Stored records
○ ○ ○ ○

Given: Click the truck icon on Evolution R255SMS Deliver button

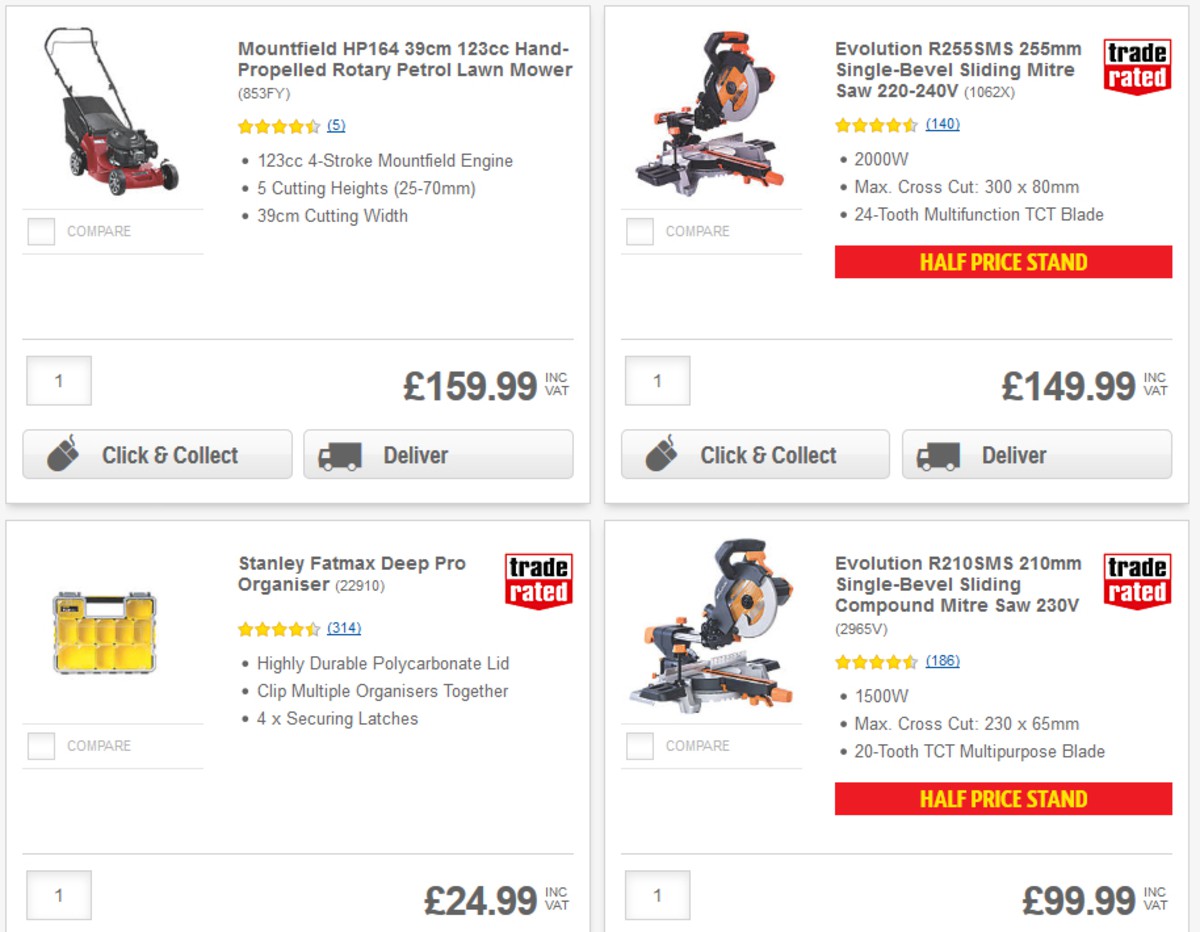Looking at the screenshot, I should (938, 455).
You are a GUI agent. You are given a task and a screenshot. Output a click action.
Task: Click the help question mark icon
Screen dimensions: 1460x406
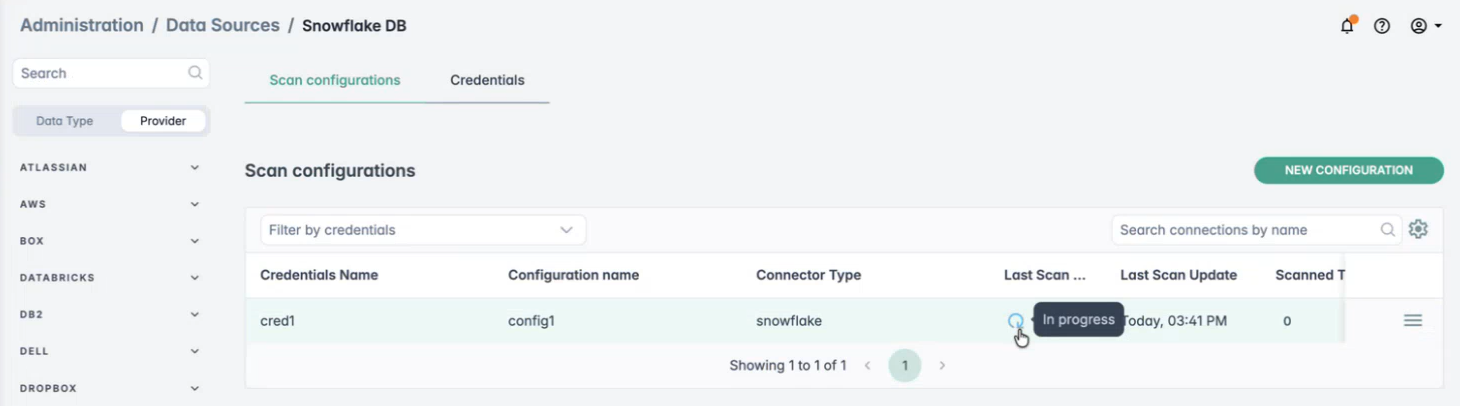click(x=1382, y=26)
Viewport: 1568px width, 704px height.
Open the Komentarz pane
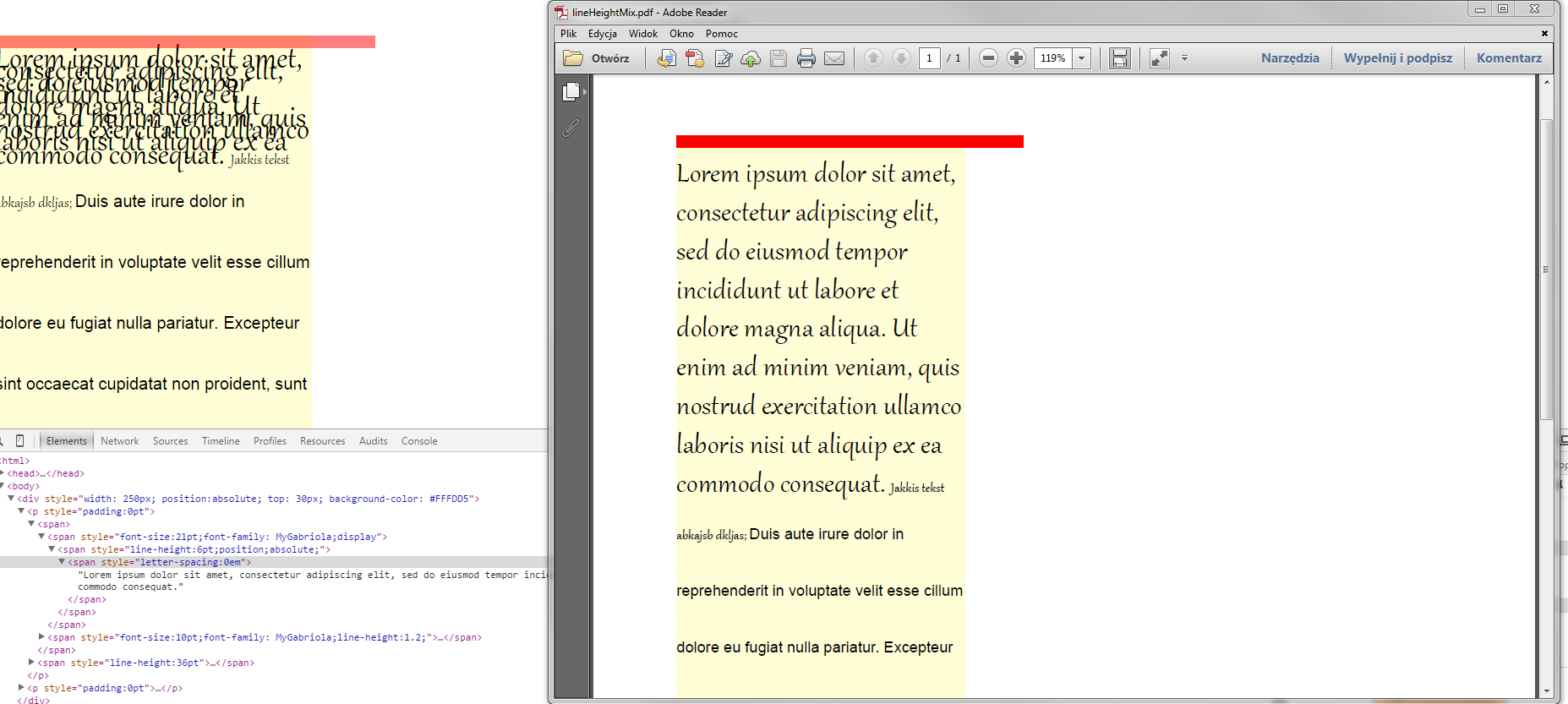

○ ○ ○ ○

TASK TO CARRY OUT
Would you output each entry exactly and leave the pictures behind?

YOUR RESPONSE
Given: Click the truck icon on Evolution R255SMS Deliver button

Looking at the screenshot, I should (938, 455).
You are a GUI agent. You are given a task and a screenshot. Output a click action.
Task: Click the help question mark icon
Screen dimensions: 1460x406
click(x=1382, y=26)
Viewport: 1568px width, 704px height.
Open the Komentarz pane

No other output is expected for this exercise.